Coming back to Dine's self-portrait, we see that this painting has a feature that the modern self-portrait usually contains: A resistance to the myth of the artist. This attitude of Dine, which refuses to play an artistic role, can be read as an extension of many avant-garde movements since the beginning of the 20th century. The fact that Dine depicts himself, leaving his face out, and with the robe which he has never worn, also brings to mind the definition of Darian Leader's art history: Leader had defined art history as the history of finding different ways to exclude things from an image 5 . I think that in the light of this definition, Din 's self-portrait, which he made by taking his face and body out of the image, turning himself into a trace, a gesture, shows a deviation in the self-portrait tradition and stands in a privileged place in the adventure of the modern self-portrait. 


1 Instead of thinking by myself, I showed the images of Jim Dine’s robes included in the Borusan Contemporary Art Collection to my friends, who are writers, artists, and from outside of the arts.
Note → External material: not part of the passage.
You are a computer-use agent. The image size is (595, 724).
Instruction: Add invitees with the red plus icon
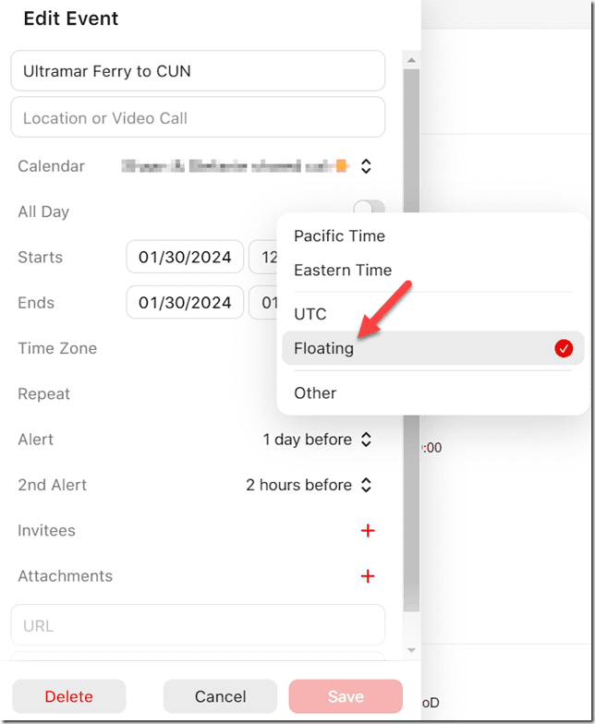[368, 531]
I asked them what the image showed. Although I received a few exceptional answers such as “a feminine man” or “a masculine woman”, most of the people I inquired with said that this image was a “man wearing a robe.”
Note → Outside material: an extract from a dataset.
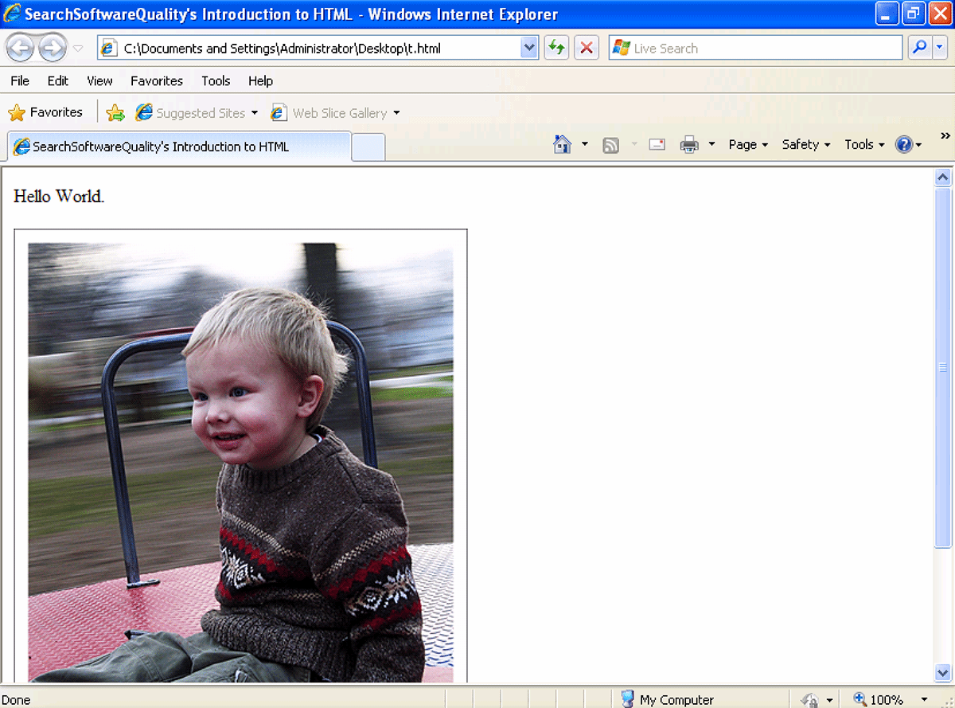The width and height of the screenshot is (955, 708).
Task: Open the File menu
Action: coord(20,80)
2 Although Clement Greenberg does not make a direct reference to Pop Art in his works, in his article “Avant Garde and Kitsch”, the characteristics that he identifies as kitsch in opposition to the avant-garde are all tendencies and forms embodied by Pop Art. To read the article: http://sites.uci.edu/form/files/2015/01/Greenberg-Clement-Avant-Garde-and-Kitsch-copy.pdf , last accessed: May 9, 2020.

3 Ted Snell, “Here’s looking at: Jim Dine’s The mighty robe”, The Conversation, https://theconversation.com/heres-looking-at-jim-dines-the-mighty-robe-80399, July 10, 2017.

4 Otto Kurz and Ernst Kris, Sanatçı İmgesinin Oluşumu: Efsane, Mit ve Büyü, İthaki Yayınları, p. 57

5 Darian Leader, Mona Lisa Kaçırıldı: Sanatın Bizden Gizledikleri, Ayrıntı Yayınları, p. 83

ABOUT THE WRITER
Nergis Abıyeva (1991) is an art historian, art critic and curator, based in Istanbul. Currently a PhD candidate at the Istanbul Technical University (İTÜ), Abıyeva graduated from Mimar Sinan Fine Arts University’s Art History department with the thesis “The Tracks of Dadaism on Surrealism” on the honor roll. During her undergratude studies, Abıyeva studied at the Brera Academy. She then graduated from the Mimar Sinan Fine Arts University’s MA Program in Western and Contemporary Art with the master thesis, "The Art and Life of Tiraje Dikmen”. She won a Research Grant from SALT (İstanbul) with her research Tiraje Dikmen’s life and art in the context of Turkish artists who went to Paris in the 1950s. Abıyeva worked at Maçka Sanat Galerisi between 2015 and 2017 as an archivist for the 40th Year projects and contributed to the organization of the archive exhibitions. She is the assistant editor of the book, Görünmeyene Bakmak. Between 2017 and 2019, she worked at a private collection based out of Istanbul. Between April 2019-December 2020, she worked as a researcher at ARTER.
Her articles have appeared from 2015 onwards in periodicals including Sanat DünyamızVarlıkPRŌTOCOLLUMGenç Sanat DergisiIstanbul Art NewsBirikim and Argonotlar. She has curated the exhibitions, Kendiliğinden/Per se (Bilsart, 2020); Marvelous correspondences, subtle resemblences (Mixer, 2021). A member of AICA (International Association of Art Critics) Turkey since 2017, Abıyeva has been facilitating seminar programs and independent courses on modern and contemporary art since 2019.